Thomas Cook Airlines

Reimagining the flying experience with a passenger companion app

Overview

Thomas Cook Airlines (TCA) is the Thomas Cook Group's charter and leisure airline, flying primarily to Europe, the Caribbean, and North America.

The key business goals for the app were to enhance the effectiveness of customer service and increase post booking ancillary sales.

By reframing the objectives to focus on the customer, the new app successfully delivered increased efficiency, deeper engagement, and additional revenue.


Role and activities

I led the UX side of the project from its inception. Reporting directly to the Head of Product, I was responsible for the output of a UX designer and managing the relationship with the external research agency. Activities included:

  • Focus group planning and facilitating (with agency)
  • Journey & experience mapping
  • Information architecture
  • Concept design and prototyping
  • User testing planning (with agency).

Outcomes

+9%
Increase in revenue over web



01.

The problem space

The customer

To better understand our customers, I worked with Fluent Interaction to plan and run four focus groups. This gave us an understanding of the key phases and external factors influencing specific tasks and the challenges faced within the customer journey.

Customer feedback from the Usabilla (now SurveyMonkey) insight platform and site analytics highlighted customer pain points in critical areas (flight details, check-in, seats, baggage, API) and identified essential ancillaries and when they tended to be purchased.

A competitor review of airline and non-airline travel apps was completed and examined innovation, features, conventions, and differentiation opportunities.

Maps and models

Experience maps were developed for three core traveller segments: families, young individuals, and older adults. These maps captured context, core user needs, key challenges, and highlighted pain points, enabling us to pinpoint opportunities.

The experience maps, Usabilla feedback, and analytics data enabled us to plot a timeline of the peak activity for task completion and accessing trip details, i.e., when customers needed to perform specific tasks or access trip details.

The data requirments for the tasks and details were mapped to an information model. This facilitated discussions with the engineering team on how we were going to access and display the data.

Actionable insights

Finally, to ensure our findings and insights were easily digestible and effective for generating design ideas and understanding stakeholder viewpoints, we converted them into "how might we" questions.


02.

Defining the vision

Time and context

Discovery had revealed the customer journey was fairly linear - booking, preparing for and then undertaking the trip. We knew that communicating the time-sensitive information and tasks that passengers need to know and complete would be a vital component of the final solution.

We used the timeline of peak activity to map a framework for these customer needs. This developed into an elegant system for delivering information when passengers most needed it, and a core conceptual foundation of the design.

Action cards

The interface centred on action cards, which provided passengers with vital information and a call to action where necessary.
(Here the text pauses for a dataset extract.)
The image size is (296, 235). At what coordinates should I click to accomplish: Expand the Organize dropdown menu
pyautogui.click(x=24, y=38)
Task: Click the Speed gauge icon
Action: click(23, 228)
The cards are delivered in line with the framework and according to the journey and travel requirements. The most critical or mandatory cards are displayed first using a prioritisation system, ensuring the most salient card is always in focus - passengers can always answer the question “What do I need to do next?”.

Hub and spoke

To reduce the amount of information and clutter in the app, we used a hub-and-spoke navigation model, with the booking details being the hub rather than the flight, as per most airline apps.

This enabled us to display single ancillaries across a booking (multiple flights) with one tap rather than navigating to a flight and viewing all ancillaries for that flight.

Secondary activities such as switching bookings, booking flights, contact details and settings were placed behind the burger menu, helping to increase the focus on the booking and add-ons.


03.

Turbulent times

Early concepts

Initial ideas grouped content around the customer journey, with a bottom navigation that divided content into pre-flight, airport, and in-flight. We realised that it made no sense for the passenger to switch between these modes manually - it should be intelligent enough to do it automatically.

The second iteration displayed flight cards in a horizontal carousel. CTA’s for tasks appeared at the bottom of the card, and disappeared when they were no longer required. Flight information was displayed in the card and updates or changes were communicated here. The flight cards quickly became overly cluttered and in testing users became unsure where to find the details.

Booking details

Various attempts to present the booking details (flight details, seat numbers, baggage allowances and meals) tested badly due to the complexity behind outbound/inbound legs, fare inclusive/extra allowances and connecting flights. After many iterations, we produced a design that passengers could easily understand.


04.

The app experience

Positive results

Testing showed that users understood the action cards and were reassured they would receive the correct information at the right time.

Initially, users were troubled because they couldn’t see all the booking details “in one place”, but after using the design pattern of overlays to quickly jump in and out of the ancillaries on the booking, they saw the advantage of not being overwhelmed with information and data.

Although the overlays worked well for direct flight itineraries, they didn’t test as well for bookings with connecting flights served by a different airline. These are subject to different business rules, and users often miss the distinction between flights.

Design details

Simplicity

A streamlined experience throughout the app, reducing clutter, only essential information.

Relevance

Action cards delivered information when it was needed, booking details in the bottom sheet.

Clarity

All the booking details and ancillaries accessible in one place.

Efficient

Add any required ancillaries for the booking and not just the flight.